Augmented matrices and solution sets - Please help - exam is tomorrow

[stukbv]

Basically there are 2 equations ;

x+2y+3z = 1 2x+4y+6z=2
I put them into a matrix and row reduce to get

1 2 3 | 1
0 0 0 | 0

so we can say x = 1 - 2y -3z and let y and z = 0 to get a solution is (1,0,0)
Now i need to find the nullspace to find the whole solution set;

so x + 2y + 3z = 0

Ive been told the full answer to the set of solutions is
(1,0,0)+ { a(2,-1,0) + b(-3,0,1) | a,b are in reals}

How do they get those solutions for the nullspace, i can see they have set y = 0 and z=0 to get the 2 vectors but how do you know which ones to set = 0, i.e. why couldn't i set x =0 to get a solution in the nullspace??

Thanks so much!

 

[micromass]

Basically there are 2 equations ;

x+2y+3z = 1 2x+4y+6z=2
I put them into a matrix and row reduce to get

1 2 3 | 1
0 0 0 | 0

so we can say x = 1 - 2y -3z and let y and z = 0 to get a solution is (1,0,0)

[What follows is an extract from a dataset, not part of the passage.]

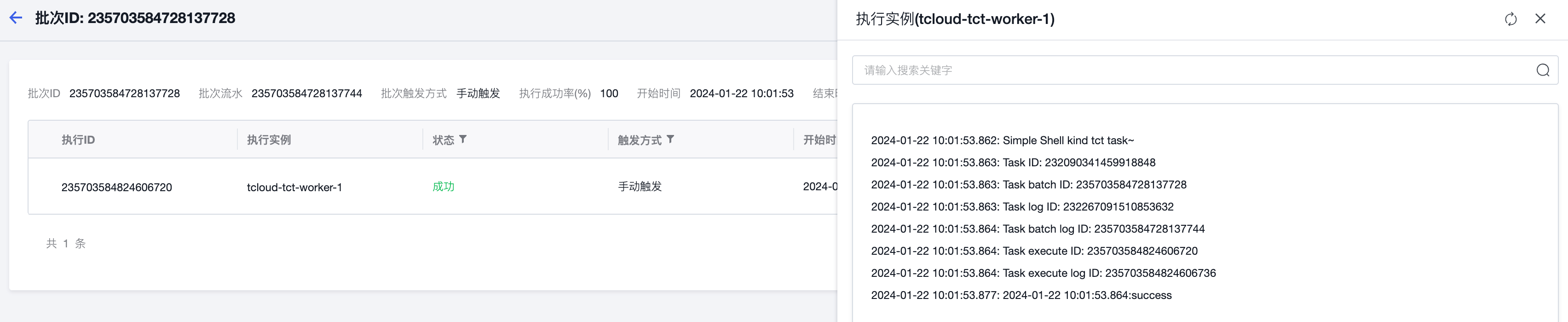
Task: Open the 触发方式 column filter
Action: pyautogui.click(x=670, y=140)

Hmm, I don't quite get why you're going to search the nullspace now. You already solved the system, that is, you know that the set of solutions is

$$\{(1-2a-3b,a,b)~\vert~a,b\in \mathbb{R}\}=\{(1,0,0)+a(-2,1,0)+b(-3,0,1)~\vert~a,b\in \mathbb{R}\}=(1,0,0)+\{a(-2,1,0)+b(-3,0,1)~\vert~a,b\in \mathbb{R}\}$$

It's not wrong to search for the nullspace, but it's a bit useless...

 

[stukbv]

ok thanks